====== Excerpted passage ======

He’s just the man for the job. For 20 years, Wiborg
has been the contracts and grants manager for the
Hennepin County (MN) Department of Community
Corrections, gaining firsthand knowledge of jail
economics. He’s a member of the National Association
of Counties, serving on the Large Urban County
Caucus steering committee and working on criminal
justice and local correctional health care issues.
(He also represents NACo on the NCCHC board of
directors). And he’s a savvy and effective lobbyist.
Some of the legislative projects that Wiborg and his
collaborators have undertaken have helped jails
throughout Minnesota and could easily be replicated
elsewhere. Others, particularly the work to change
the HHS rule, would bring about radical change.

====== Material supplied ======

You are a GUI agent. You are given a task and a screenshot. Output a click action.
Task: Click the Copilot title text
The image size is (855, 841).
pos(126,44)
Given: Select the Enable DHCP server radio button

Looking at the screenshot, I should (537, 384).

======
====== Material supplied ======

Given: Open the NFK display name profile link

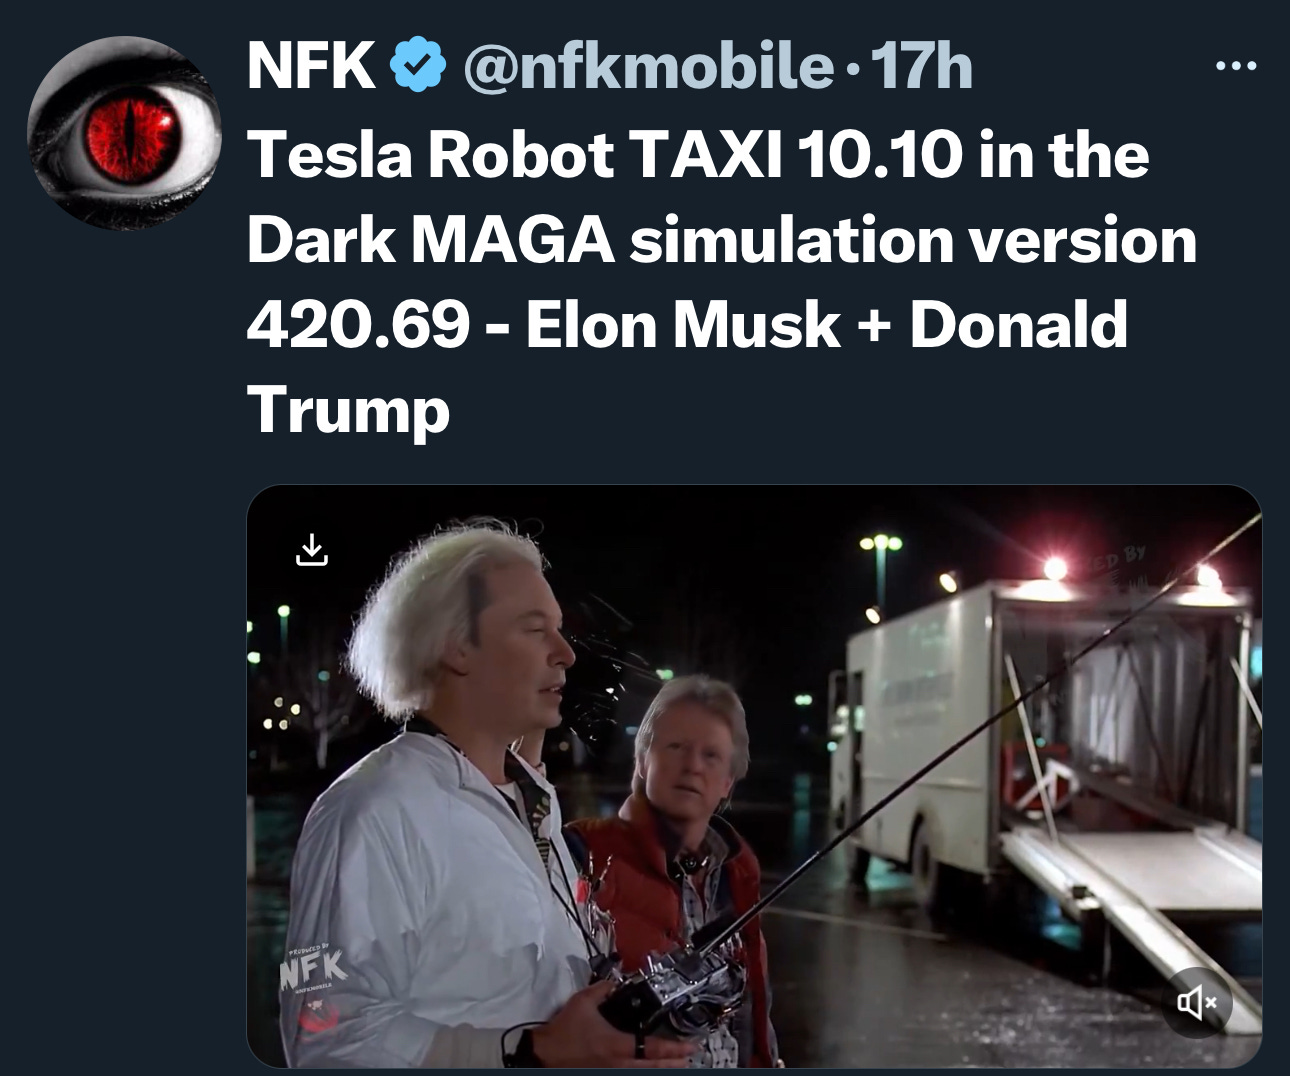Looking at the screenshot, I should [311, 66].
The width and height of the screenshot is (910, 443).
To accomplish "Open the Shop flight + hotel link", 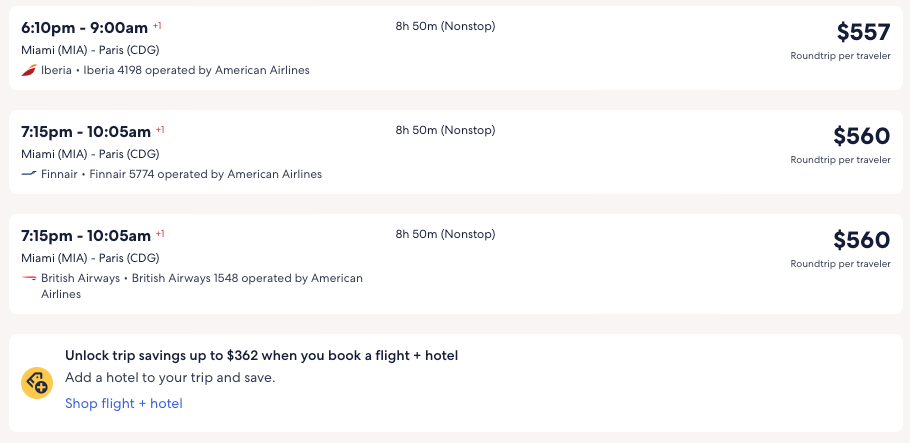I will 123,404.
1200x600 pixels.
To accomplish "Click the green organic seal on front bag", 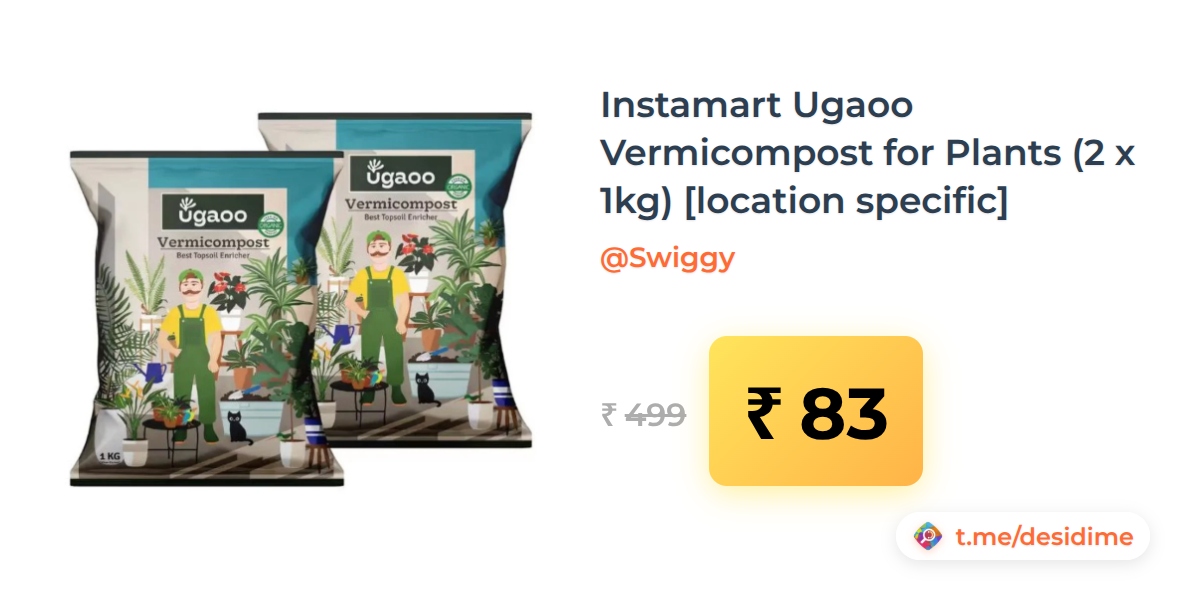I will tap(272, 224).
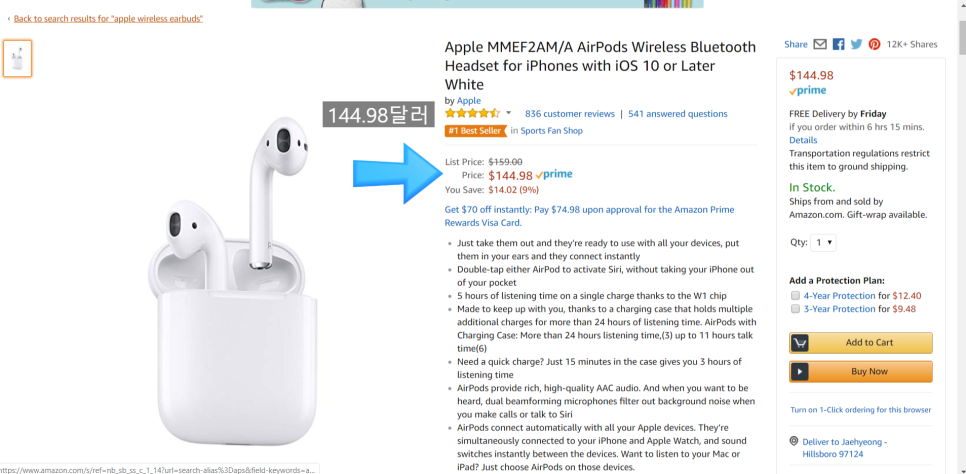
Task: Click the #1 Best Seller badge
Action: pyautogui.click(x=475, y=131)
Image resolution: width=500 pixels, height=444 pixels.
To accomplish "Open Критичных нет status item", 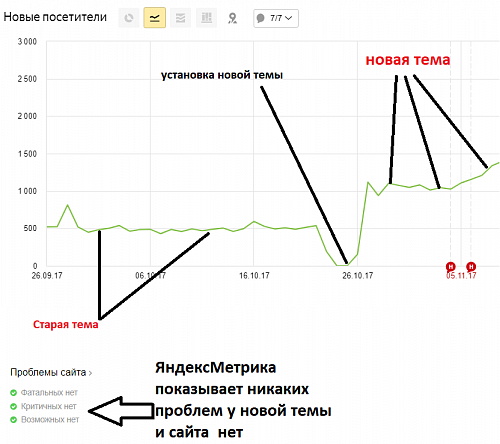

======
====== Material supplied ======

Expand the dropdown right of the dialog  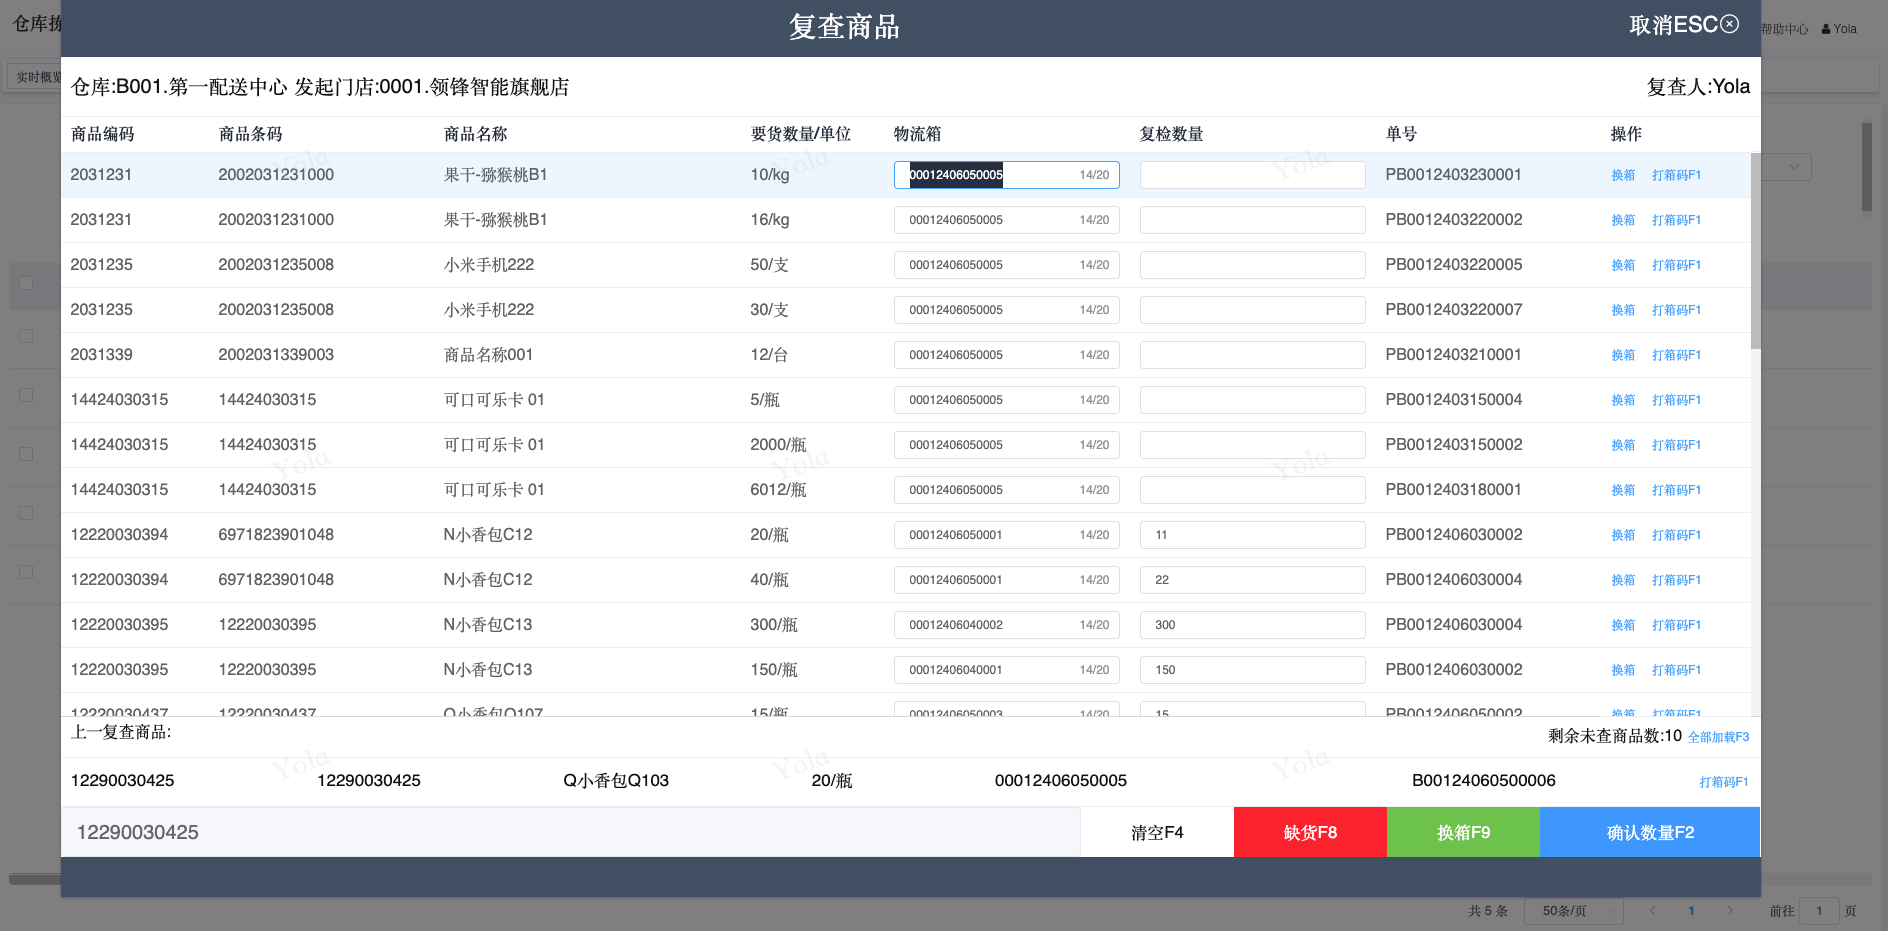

======

_Work required_
Could you reproduce the stretch from "He’s just the" through "health care issues." in the passage about Wiborg, word for word?

_Answer area_
He’s just the man for the job. For 20 years, Wiborg
has been the contracts and grants manager for the
Hennepin County (MN) Department of Community
Corrections, gaining firsthand knowledge of jail
economics. He’s a member of the National Association
of Counties, serving on the Large Urban County
Caucus steering committee and working on criminal
justice and local correctional health care issues.